* MATERIAL FOR THE TASK:

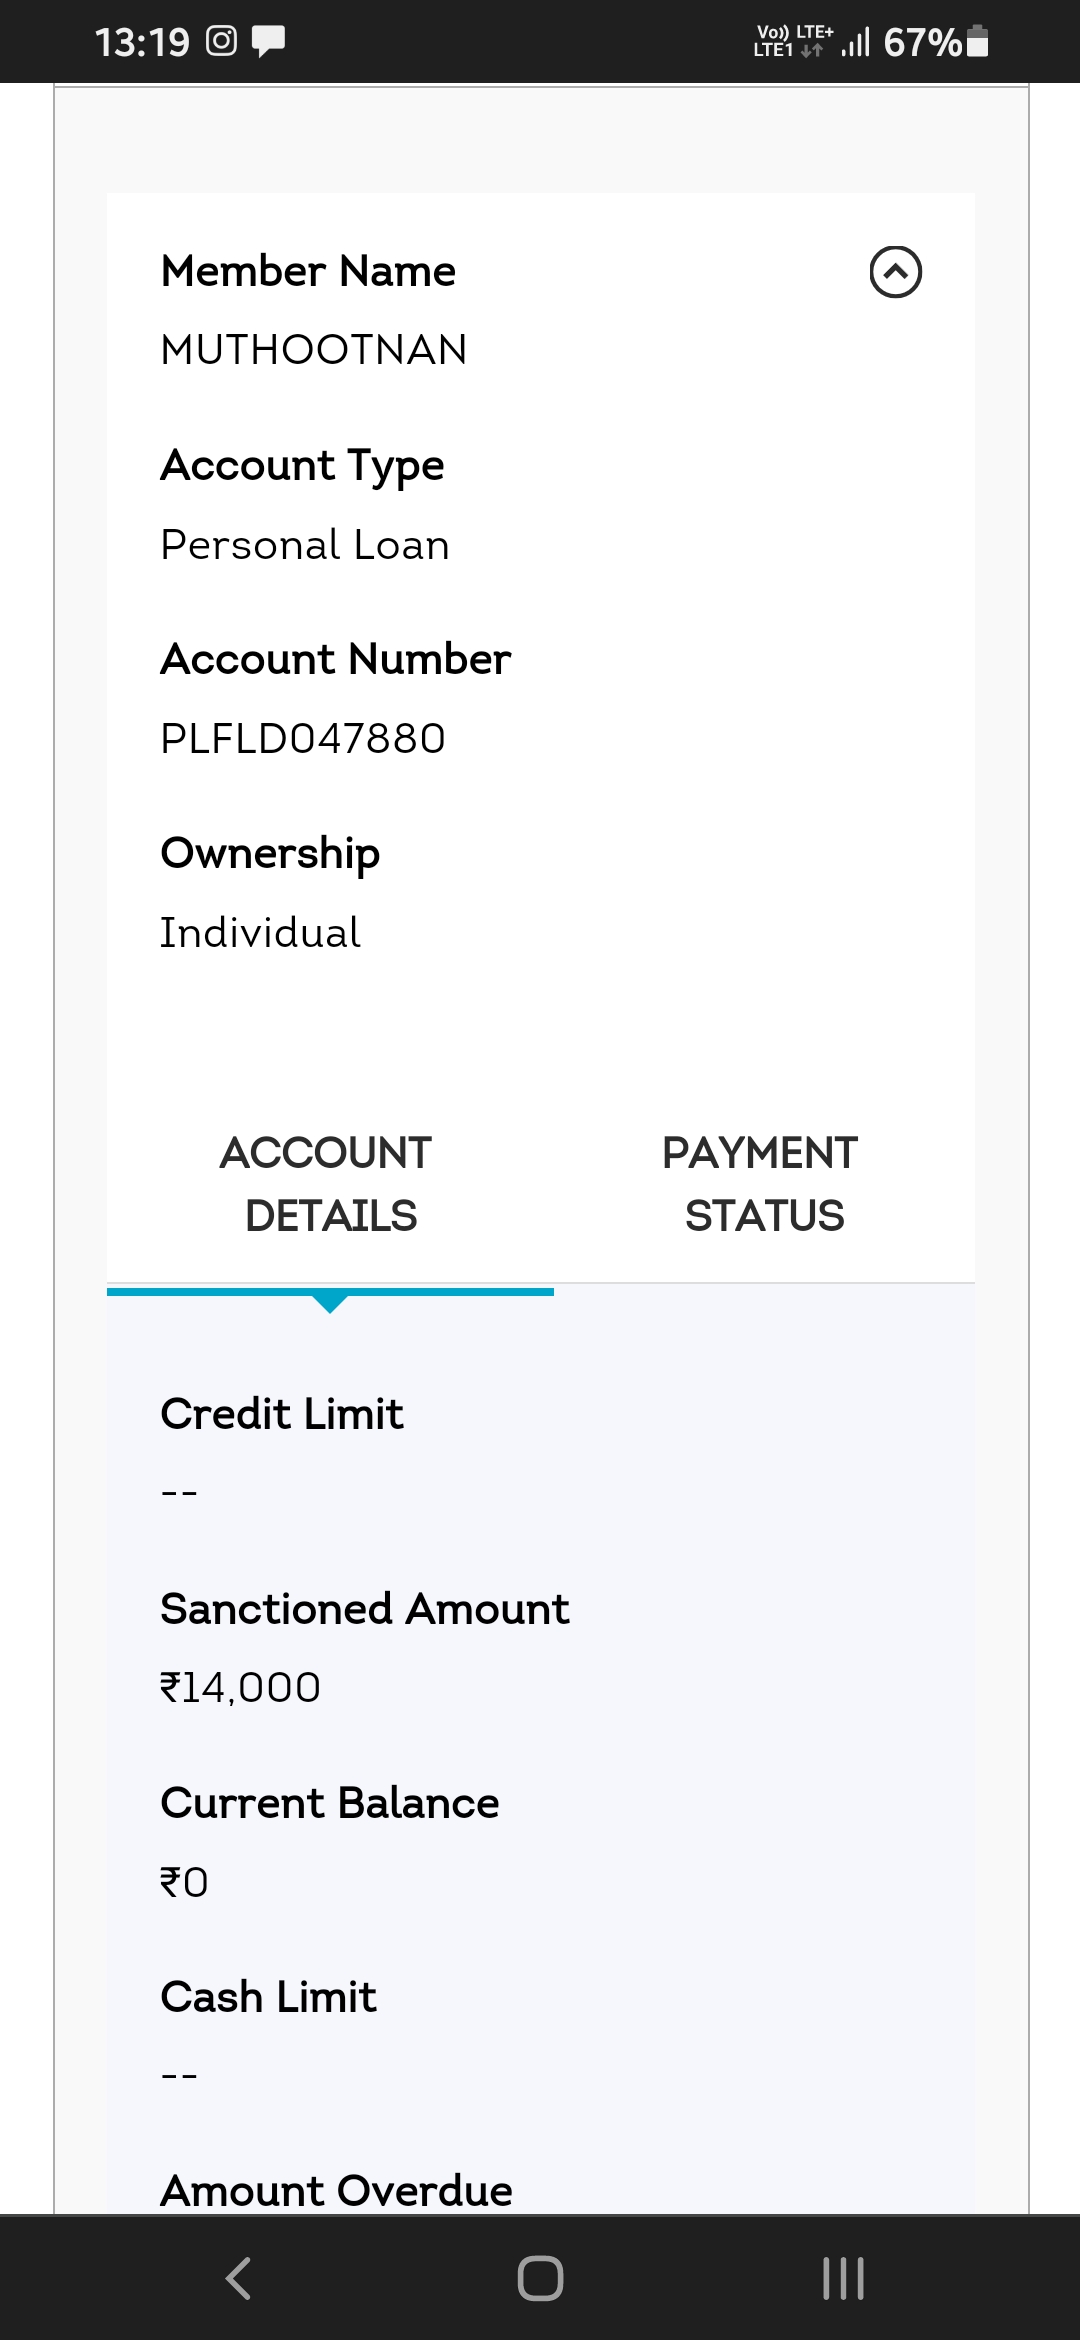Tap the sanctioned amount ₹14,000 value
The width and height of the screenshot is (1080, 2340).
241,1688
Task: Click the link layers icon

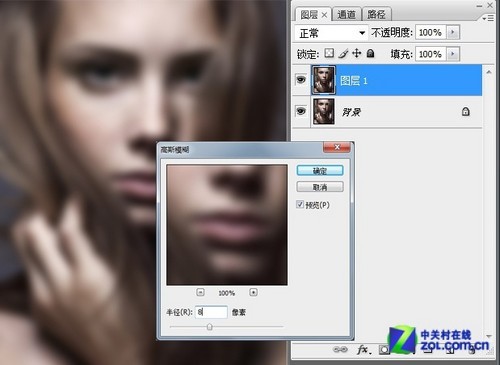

---

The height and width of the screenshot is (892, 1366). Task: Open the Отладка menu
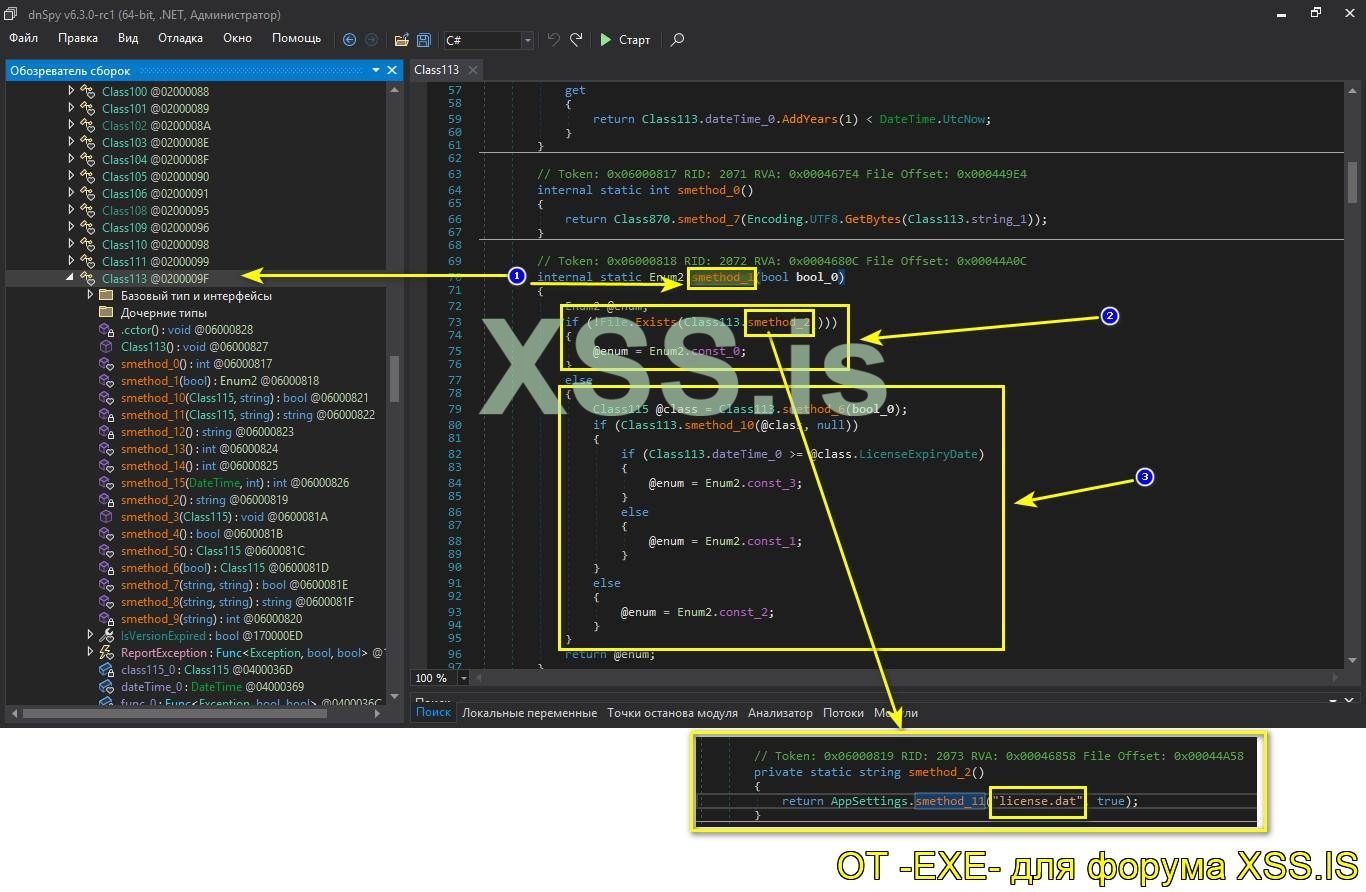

* OBJECTIVE:
From the data above, copy every line that contains the string "height", matching case exactly.

* SOLUTION TO THE PROBLEM:
The width and height of the screenshot is (1080, 2340).
The height and width of the screenshot is (892, 1366). Task: Open the Отладка menu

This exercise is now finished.